BM is losing her mind because we won't take the kids
To go back a bit, when all of this COVID-19 broke, DH reached out to BM and told her that because he is immune-compromised, he would like Skids to stay home if they are sick or if anyone in BM's home was sick or exposed. BM replied and said that she would actually prefer if Skids stayed at her home. DH was sad - he didn't want to move from seeing them entirely - but said ok. Then, after schools were closed, DH goes to the grocery store and sees SS hanging out with six other kids, so he (DH) decides that maybe BM is not following social-distancing and maybe he's okay with not seeing SSs.
Fast forward to DH's actual weekend. BM sends him a string of angry messages saying she can't believe he doesn't want to see SSs. Then she has overly-dramatic SS call and say "are we going to your house this weekend, dad?" This was after DH had called both SSs and said, "your mother and I decided it was best for you to stay at her house while this is going on." DH also reiterated his health issues, which SSs know about. DH said that because he was under the impression that he and BM had agreed. DH reminded BM that they agreed and she sent him a long angry message about what a terrible, neglectful father he is.

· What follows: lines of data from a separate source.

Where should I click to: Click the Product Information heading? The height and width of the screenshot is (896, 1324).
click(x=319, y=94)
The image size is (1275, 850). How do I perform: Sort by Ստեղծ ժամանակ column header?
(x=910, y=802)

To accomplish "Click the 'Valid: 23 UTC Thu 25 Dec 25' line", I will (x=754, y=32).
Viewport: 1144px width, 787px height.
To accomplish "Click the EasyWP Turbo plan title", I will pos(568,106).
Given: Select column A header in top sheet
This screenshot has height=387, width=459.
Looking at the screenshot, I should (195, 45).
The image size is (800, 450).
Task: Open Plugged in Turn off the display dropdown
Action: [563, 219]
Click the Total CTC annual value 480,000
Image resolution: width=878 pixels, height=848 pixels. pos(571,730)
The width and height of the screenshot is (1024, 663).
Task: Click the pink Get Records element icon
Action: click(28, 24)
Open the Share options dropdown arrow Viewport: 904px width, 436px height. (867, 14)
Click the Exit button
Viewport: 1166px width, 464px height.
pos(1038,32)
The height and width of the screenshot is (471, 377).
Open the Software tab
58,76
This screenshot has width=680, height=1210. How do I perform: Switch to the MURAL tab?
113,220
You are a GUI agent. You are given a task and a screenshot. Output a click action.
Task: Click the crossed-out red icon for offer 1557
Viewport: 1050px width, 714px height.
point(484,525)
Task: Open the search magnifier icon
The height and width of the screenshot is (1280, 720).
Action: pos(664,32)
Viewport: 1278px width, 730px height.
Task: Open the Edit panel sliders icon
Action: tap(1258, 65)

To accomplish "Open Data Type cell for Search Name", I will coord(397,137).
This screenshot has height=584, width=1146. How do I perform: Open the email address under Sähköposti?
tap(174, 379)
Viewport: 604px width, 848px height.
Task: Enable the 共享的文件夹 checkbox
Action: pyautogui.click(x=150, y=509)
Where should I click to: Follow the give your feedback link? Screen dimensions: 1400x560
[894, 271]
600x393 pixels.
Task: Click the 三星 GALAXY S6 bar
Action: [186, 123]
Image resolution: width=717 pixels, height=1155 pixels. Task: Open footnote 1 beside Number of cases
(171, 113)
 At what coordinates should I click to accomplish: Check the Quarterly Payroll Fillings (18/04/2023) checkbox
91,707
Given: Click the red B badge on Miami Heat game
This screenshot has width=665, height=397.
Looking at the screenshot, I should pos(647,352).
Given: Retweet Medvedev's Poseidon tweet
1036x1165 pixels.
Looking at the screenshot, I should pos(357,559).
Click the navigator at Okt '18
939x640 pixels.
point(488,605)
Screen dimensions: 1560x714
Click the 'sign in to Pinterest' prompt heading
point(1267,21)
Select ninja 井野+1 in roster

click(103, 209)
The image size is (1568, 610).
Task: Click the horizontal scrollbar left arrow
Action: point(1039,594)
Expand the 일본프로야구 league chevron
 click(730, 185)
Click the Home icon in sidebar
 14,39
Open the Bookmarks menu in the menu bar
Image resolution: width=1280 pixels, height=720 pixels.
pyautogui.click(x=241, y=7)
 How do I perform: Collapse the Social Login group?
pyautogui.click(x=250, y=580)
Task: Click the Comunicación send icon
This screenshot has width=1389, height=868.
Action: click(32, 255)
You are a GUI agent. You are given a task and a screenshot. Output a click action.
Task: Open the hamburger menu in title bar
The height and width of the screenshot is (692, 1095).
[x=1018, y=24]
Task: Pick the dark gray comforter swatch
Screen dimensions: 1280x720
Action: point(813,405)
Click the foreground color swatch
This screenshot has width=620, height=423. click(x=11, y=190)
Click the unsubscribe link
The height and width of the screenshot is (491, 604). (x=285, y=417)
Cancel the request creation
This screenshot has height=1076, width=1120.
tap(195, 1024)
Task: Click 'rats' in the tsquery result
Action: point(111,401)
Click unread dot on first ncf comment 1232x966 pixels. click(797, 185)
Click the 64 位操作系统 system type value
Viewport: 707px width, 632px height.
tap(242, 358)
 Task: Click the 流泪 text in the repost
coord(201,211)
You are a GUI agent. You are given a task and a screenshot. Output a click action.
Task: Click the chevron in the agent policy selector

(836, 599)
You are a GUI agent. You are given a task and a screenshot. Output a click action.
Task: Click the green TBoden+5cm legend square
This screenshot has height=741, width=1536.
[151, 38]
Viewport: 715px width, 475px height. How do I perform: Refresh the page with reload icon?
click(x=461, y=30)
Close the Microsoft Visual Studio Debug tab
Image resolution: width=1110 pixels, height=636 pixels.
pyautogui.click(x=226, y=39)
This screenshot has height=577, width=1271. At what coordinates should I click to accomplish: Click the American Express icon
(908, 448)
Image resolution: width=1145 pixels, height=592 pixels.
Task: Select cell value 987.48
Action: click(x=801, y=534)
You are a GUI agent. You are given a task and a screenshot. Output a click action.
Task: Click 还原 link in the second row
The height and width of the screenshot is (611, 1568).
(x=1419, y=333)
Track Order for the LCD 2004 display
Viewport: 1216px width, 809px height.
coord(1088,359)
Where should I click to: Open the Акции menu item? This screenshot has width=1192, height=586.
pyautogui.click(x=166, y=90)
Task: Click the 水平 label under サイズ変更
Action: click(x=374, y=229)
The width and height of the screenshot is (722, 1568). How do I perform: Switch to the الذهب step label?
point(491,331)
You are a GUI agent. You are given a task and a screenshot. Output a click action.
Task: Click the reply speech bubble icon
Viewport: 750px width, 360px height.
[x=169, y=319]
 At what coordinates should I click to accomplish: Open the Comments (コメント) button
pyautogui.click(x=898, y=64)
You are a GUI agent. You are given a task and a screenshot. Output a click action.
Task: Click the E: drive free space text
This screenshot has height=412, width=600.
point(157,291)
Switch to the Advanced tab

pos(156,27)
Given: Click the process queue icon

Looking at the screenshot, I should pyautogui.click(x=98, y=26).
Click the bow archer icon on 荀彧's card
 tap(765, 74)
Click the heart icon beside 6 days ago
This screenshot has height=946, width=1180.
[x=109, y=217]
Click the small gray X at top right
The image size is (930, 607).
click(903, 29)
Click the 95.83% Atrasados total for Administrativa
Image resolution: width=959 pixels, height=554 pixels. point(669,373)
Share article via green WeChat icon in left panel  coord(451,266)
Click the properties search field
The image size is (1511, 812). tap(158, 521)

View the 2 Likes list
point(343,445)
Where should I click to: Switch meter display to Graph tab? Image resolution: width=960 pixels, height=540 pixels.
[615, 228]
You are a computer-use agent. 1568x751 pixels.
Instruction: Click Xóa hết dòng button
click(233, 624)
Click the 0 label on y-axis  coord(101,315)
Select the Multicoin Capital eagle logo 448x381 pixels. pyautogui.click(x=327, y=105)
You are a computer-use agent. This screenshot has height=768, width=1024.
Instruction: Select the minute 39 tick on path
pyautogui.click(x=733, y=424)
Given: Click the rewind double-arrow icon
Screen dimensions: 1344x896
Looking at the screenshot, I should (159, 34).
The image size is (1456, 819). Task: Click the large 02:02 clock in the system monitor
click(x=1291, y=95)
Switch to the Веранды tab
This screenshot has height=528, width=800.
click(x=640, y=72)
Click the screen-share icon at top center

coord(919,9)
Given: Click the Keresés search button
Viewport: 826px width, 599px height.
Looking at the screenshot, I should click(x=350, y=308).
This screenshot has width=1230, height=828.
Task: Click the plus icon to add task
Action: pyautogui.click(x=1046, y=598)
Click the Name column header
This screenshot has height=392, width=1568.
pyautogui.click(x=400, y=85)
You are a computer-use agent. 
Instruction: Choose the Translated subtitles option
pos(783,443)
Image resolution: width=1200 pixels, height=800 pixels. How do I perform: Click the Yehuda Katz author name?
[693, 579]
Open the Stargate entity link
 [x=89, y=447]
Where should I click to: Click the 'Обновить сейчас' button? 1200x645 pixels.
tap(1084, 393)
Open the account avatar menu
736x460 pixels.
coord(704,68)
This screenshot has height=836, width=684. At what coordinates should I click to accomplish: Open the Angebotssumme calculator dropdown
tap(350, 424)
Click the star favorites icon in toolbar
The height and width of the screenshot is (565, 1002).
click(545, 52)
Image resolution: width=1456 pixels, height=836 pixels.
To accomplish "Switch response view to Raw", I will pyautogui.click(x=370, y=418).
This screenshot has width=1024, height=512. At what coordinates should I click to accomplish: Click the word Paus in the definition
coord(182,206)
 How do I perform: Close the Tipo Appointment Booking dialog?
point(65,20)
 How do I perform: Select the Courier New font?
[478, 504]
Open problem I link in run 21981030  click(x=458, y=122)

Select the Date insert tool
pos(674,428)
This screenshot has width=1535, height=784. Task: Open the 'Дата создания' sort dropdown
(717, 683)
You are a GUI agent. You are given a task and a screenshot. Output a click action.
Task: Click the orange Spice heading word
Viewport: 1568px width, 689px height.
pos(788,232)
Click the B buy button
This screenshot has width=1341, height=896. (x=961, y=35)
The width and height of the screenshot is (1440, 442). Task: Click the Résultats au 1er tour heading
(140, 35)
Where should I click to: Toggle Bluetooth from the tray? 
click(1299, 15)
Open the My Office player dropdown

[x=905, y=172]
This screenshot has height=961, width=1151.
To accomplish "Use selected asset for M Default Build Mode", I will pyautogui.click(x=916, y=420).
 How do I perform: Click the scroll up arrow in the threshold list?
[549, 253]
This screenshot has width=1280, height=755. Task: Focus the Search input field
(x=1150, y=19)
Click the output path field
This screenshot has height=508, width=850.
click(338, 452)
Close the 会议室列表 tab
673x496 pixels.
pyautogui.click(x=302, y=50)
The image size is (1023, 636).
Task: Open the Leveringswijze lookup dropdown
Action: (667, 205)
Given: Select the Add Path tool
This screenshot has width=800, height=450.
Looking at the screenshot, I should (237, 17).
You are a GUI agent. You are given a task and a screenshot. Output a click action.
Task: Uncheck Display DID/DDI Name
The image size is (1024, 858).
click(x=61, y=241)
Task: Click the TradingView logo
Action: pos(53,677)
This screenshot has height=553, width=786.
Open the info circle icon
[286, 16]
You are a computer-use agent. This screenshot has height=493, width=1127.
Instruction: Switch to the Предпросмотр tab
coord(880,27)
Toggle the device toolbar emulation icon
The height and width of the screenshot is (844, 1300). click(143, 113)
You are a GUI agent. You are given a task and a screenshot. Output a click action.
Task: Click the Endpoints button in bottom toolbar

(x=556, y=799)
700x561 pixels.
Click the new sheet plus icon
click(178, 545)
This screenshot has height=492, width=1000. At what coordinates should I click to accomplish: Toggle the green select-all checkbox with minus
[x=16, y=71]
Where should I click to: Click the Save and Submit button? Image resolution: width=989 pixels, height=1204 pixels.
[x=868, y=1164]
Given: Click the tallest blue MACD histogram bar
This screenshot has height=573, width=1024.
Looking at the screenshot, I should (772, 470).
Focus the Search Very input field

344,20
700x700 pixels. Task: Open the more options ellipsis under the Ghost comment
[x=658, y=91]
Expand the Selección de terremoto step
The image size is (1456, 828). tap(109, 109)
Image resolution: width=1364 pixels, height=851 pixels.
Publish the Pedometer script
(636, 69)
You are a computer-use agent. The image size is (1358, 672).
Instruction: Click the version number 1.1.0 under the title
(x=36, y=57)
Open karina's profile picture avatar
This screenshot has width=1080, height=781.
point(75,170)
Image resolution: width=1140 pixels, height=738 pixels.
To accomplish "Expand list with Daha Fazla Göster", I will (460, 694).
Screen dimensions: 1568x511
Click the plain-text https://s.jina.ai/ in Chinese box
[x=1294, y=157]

Then last Friday, BM sends not one, but two messages saying she thinks it's safe to drop SSs off (even though it is not DH's weekend), so she's going to do that. She claims that her DH and her SS have not been working - but they work at big box retail stores that are still open - but she also reveals that she is struggling with SSs. She then talks about how much they miss DH and how they are just desperate to see him. DH again says that he doesn't think it's safe and he wants to wait until we pass the peak of the virus. I also think it's a bit much that BM emailed on Friday morning about the weekend.
DH has been in contact with both SSs multiple times and neither one is begging to come to our home. They are both 14, so don't need a lot of supervision. Of course, on his most recent call, SS asks "are you working, Dad?" Neither boy has called DH and one doesn't always answer when he calls, so really, they are not bothered.
Today, BM sends DH, not one, not two, but five emails telling him how he's a terrible father and it's so unfair that he is not working, but refuses to help her entertain the children. Clearly, she got the "not working" information from SS.
DH replies and reiterates that he's concerned for his health and doesn't believe her when she says that her husband and stepson are not working, since everyone else at their stores is still working. He asks her to please respect his health and to not insult him anymore.
Seriously, I understand that no governor wants to say that custody agreements are null and void, but how is sharing custody different than visiting relatives (which our governor has specifically told us not to do during this time)? If we're mixing households, how is that going to manage the spread? That would mean that if SSs came to our home, our household would be mixing with everyone DH's household mixed with by default.
Also, why can't controlling BMs accept that if they want complete control, that means they get complete responsibility in return. It's not DH's job to "help" BM out as the custodial parent. She's still getting child support to be the custodial parent and she insists on "being in charge" of everything, including what DH does on his weekends. DH is not her slave and he's not obligated to do anything for her. If the kids really needed to be someplace else or really needed something, then sure, he could step in, but the kids seem fin and this is all about BM. Also, if you insult someone, then demand that they help out, or else, do you actually expect a grown adult to say "okay, I'll help you" even though you are treating them like crap?
Finally, why can't BMs accept that there are different ways to parent and that's okay. DH doesn't have to do what she does or do what she wants in order to be considered a "good father". That's not for her to decide...it's also not for MIL to decide, but that's another blog post.